Miguel de Mañara. Misterio en seis cuadros,

por O. W. de Lubicz Milosz.

Traducción de Lisandro Z. D. Galtier.

Prólogo de Ramón Gómez de la Serna.

Ilustraciones de Raúl Veroni.

Emecé Editores, S. A., Buenos Aires.

Justo es iniciar esta reseña de una obra de Milosz con el elogio de Lisandro Z. D. Galtier, que desde hace años cumple entre nosotros la tarea generosa de acercarnos a un gran poeta, acaso el último de los poetas románticos. Milosz, sensitivo y misterioso, no quedará entre los hombres por sus estudios de lingüística ni sus revelaciones teosóficas; un puñado de poemas lo sostiene fuera del tiempo, un poco como él cuando vivía, en incesante exilio físico y espiritual, poeta de paso en un existir precario, de una intensidad interior que toda su obra testimonia.

Armand Godoy ha señalado las circunstancias que llevaron a Milosz a recoger la historia de don Miguel de Mañara, ese «Don Juan posible», como le llama Ramón Gómez de la Serna. Ahincando en el proceso moral de Mañara su propia concepción del Amor, Milosz entrevió que «el donjuanismo ideal es un modo erróneo y frenético de satisfacer una necesidad primordial de Ser». Así, el seductor busca de mujer en mujer el huyente fantasma, «el amor inmenso, tenebroso y dulce». En su sombrío pero encendido desarrollo, el «misterio» va siguiendo los momentos críticos de la vida de Miguel de Mañara, al modo que los pintores primitivos desarrollan las vidas de santos. Las imágenes se fijan en cada cuadro con una tan clara belleza, que el lector deberá hacer un esfuerzo para arrancarse de una situación e ingresar en la siguiente.
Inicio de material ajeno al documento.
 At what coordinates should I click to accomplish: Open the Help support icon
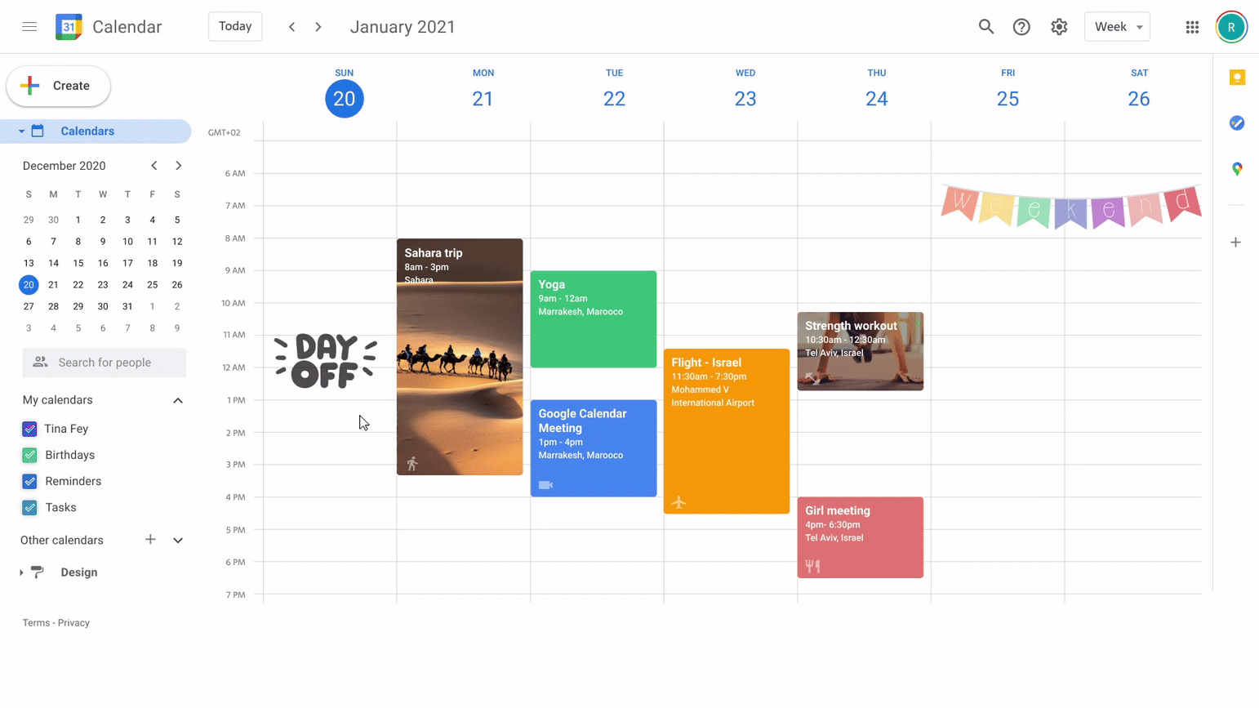point(1021,27)
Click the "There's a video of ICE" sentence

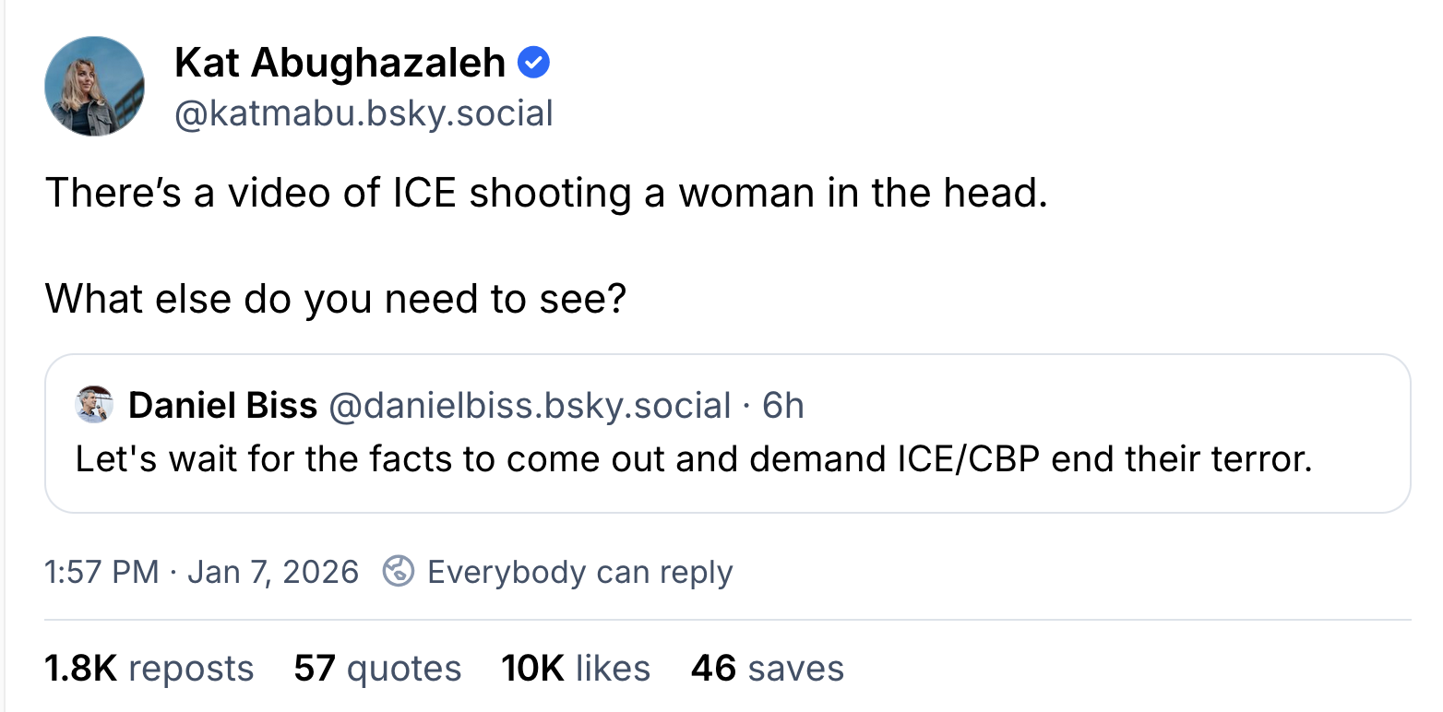(x=546, y=194)
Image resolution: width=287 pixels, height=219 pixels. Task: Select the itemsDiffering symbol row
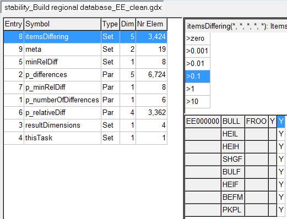tap(85, 37)
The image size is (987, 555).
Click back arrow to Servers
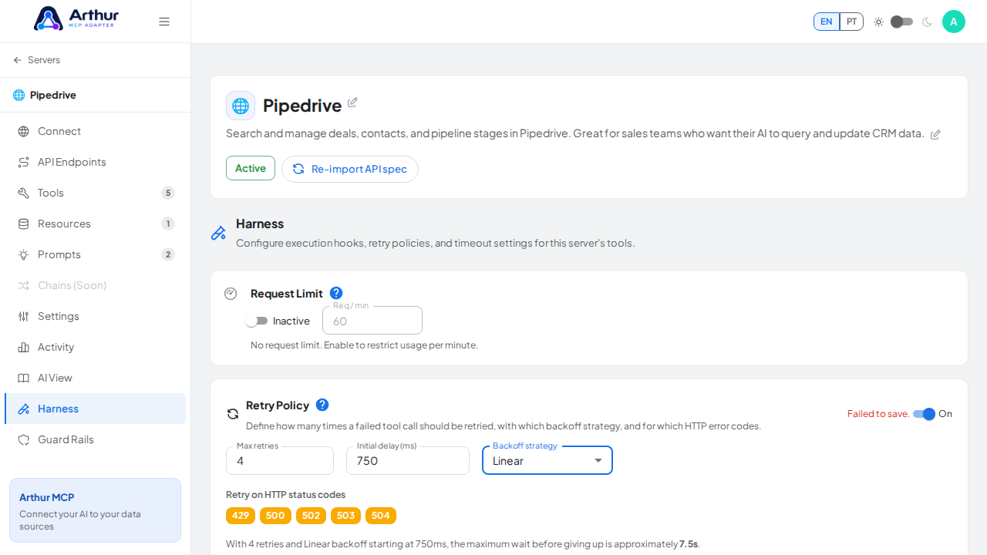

Al magnífico proemio blasfematorio —con el monólogo de don Miguel, donde alienta ya el entero desarrollo de su destino—, seguirán las imágenes de la pasión de Mañara, su renuncia y su ingreso a la vida monástica, donde el prior habrá de decirle: «Aquí la vida es algo más que una sonrisa entre afeites o una lágrima de mujer caída sobre el vidrio: aquí las piedras están llenas de una paciencia que espera y de una espera que escucha». Tumultuoso y ardiente, el quinto cuadro tiene más que los otros el tono medieval que Milosz debió de buscar al margen del tiempo histórico, para concluir en la paz del huerto monacal, donde la muerte viene a don Miguel con la voz del corazón de la Tierra, con la paz para su cansado caminar.

Este poema, que precede en Milosz al salto metafísico de donde nacerían el Cantique de la connaissance y La confession de Lemuel, nos llega en una edición digna de su texto, y en una versión de Galtier que revela, como en todas las ya conocidas, su filial adhesión a una poesía que sólo por convivencia alcanza a darse y a florecer.